Passage given
────────────────

# Excelsior Tunnel - Jan 2018



## Newage (Feb 2, 2018)

Hi All

This was our mission on the second day of our 4 day trip to Devon and Cornwall.
It was a slog to get to the tunnel entrance but not to difficult to find.

History (nicked from Subbrit)

Miners began driving the 8'X 8' tunnel in about 1880 but a shortage of funds led to the abandonment of the tunnel a few years later when it was only half way to North Engine Shaft. Work was recommenced on a smaller scale in the late 1930's under the auspices of a local chemist and tin miner Captain George Moor. An air compressor for working rock drills was installed near the entrance, with an air line to the working face 2100 feet in.

It was then used in the cold war in OPERATION ORPHEUS
In 1959 the Excelsior Tunnel was to take on a more sinister role. In the mid 1950's the 'cold war' between the Western powers and the Soviet Union was at its height but both sides were looking for a limitation to the bitter nuclear arms race. Negotiations on a test ban treaty started in 1958. As part of this treaty it was necessary to ensure that neither side was able to carry out secret undetected tests.

OK lets let the picture do the rest of the talking.

-----------Time for 100% tunnel porn------------


Security gate inside the mine.
















There are 3 nasty roof falls along the 2100 feet of tunnel - but hey ho the roof is already on the floor so how bad can it be right (one way in and one way out - GULP!!!!!!!!!!!!!!!!!!!!)






Along one side wall of the tunnel are the test chambers that were used in the cold war for testing.






Over another roof fall and through the last flooded section you are near the end of a long wet slog.






And that is the end.






Well this is the very end






Well there you go, thanks for looking as normal all comments are most welcome.
There are a few more pictures on my Flickr page so get your arse over to :-
https://www.flickr.com/photos/newage2/albums/72157690045325222
Cheers Newage

Go on one last picture, after all you can`t take this stuff to seriously.


----------



## fluffy5518 (Feb 2, 2018)

He just doesn't take this hobby seriously enough !!


----------



## Gromr (Feb 2, 2018)

Very nice! Looks like a wet one, I can see the lens got damper and foggier as the photos when on haha.


----------



## Newage (Feb 2, 2018)

It was a real struggle to keep the camera even a bit dry, the lens kept fogging up.

Cheers newage


----------



## smiler (Feb 2, 2018)

Must be ten years since I last nosed here, wasn't so damp then, nice One, Newage I enjoyed it, Thanks


----------



## Scaramanger (Feb 4, 2018)

Beware of the upper grille on the entrance to this place.. All I'l say is it isn't bolted in..!


----------

────────────────

Goals
1/ Answer these questions from the Excelsior Tunnel thread.
(a) In about what year did miners begin driving the tunnel?
(b) How many roof falls are there along the 2100 feet of tunnel?
(c) What is the warning about the upper grille on the entrance?
2/ Write out the stretch of the Excelsior Tunnel thread from "This was our" through "(nicked from Subbrit)", word for word.

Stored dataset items
────────────────

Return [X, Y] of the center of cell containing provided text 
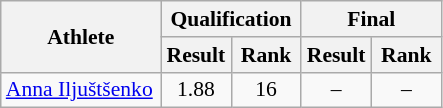
Athlete [81, 36]
Final [371, 19]
Qualification [231, 19]
1.88 [196, 90]
Anna Iljuštšenko [81, 90]
16 [266, 90]
Pinpoint the cell where the given text exists, returning its [x, y] midpoint coordinate. 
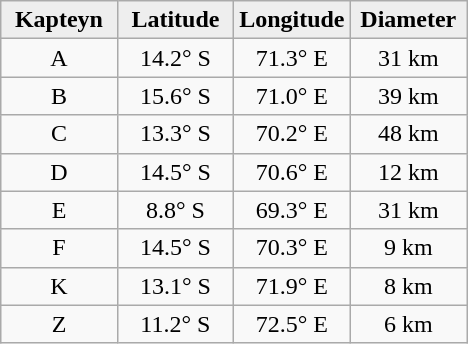
Z [59, 324]
70.6° E [292, 172]
11.2° S [175, 324]
E [59, 210]
D [59, 172]
8 km [408, 286]
13.3° S [175, 134]
Kapteyn [59, 20]
69.3° E [292, 210]
K [59, 286]
71.0° E [292, 96]
70.3° E [292, 248]
15.6° S [175, 96]
9 km [408, 248]
Longitude [292, 20]
Latitude [175, 20]
14.2° S [175, 58]
70.2° E [292, 134]
39 km [408, 96]
B [59, 96]
6 km [408, 324]
C [59, 134]
Diameter [408, 20]
72.5° E [292, 324]
8.8° S [175, 210]
71.3° E [292, 58]
13.1° S [175, 286]
F [59, 248]
12 km [408, 172]
48 km [408, 134]
A [59, 58]
71.9° E [292, 286]
Identify which cell holds the provided text, then report its (X, Y) central coordinate. 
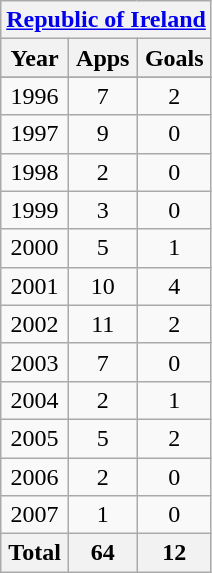
1999 (35, 210)
2002 (35, 324)
1997 (35, 134)
2004 (35, 400)
Goals (174, 58)
2005 (35, 438)
2001 (35, 286)
Year (35, 58)
2006 (35, 477)
1996 (35, 96)
2003 (35, 362)
1998 (35, 172)
2007 (35, 515)
9 (102, 134)
4 (174, 286)
10 (102, 286)
12 (174, 553)
11 (102, 324)
Apps (102, 58)
3 (102, 210)
Republic of Ireland (106, 20)
Total (35, 553)
64 (102, 553)
2000 (35, 248)
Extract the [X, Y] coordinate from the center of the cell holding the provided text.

────────────────

Answers for the tasks
1/
(a) About 1880.
(b) Three.
(c) It isn't bolted in.

2/
This was our mission on the second day of our 4 day trip to Devon and Cornwall.
It was a slog to get to the tunnel entrance but not to difficult to find.

History (nicked from Subbrit)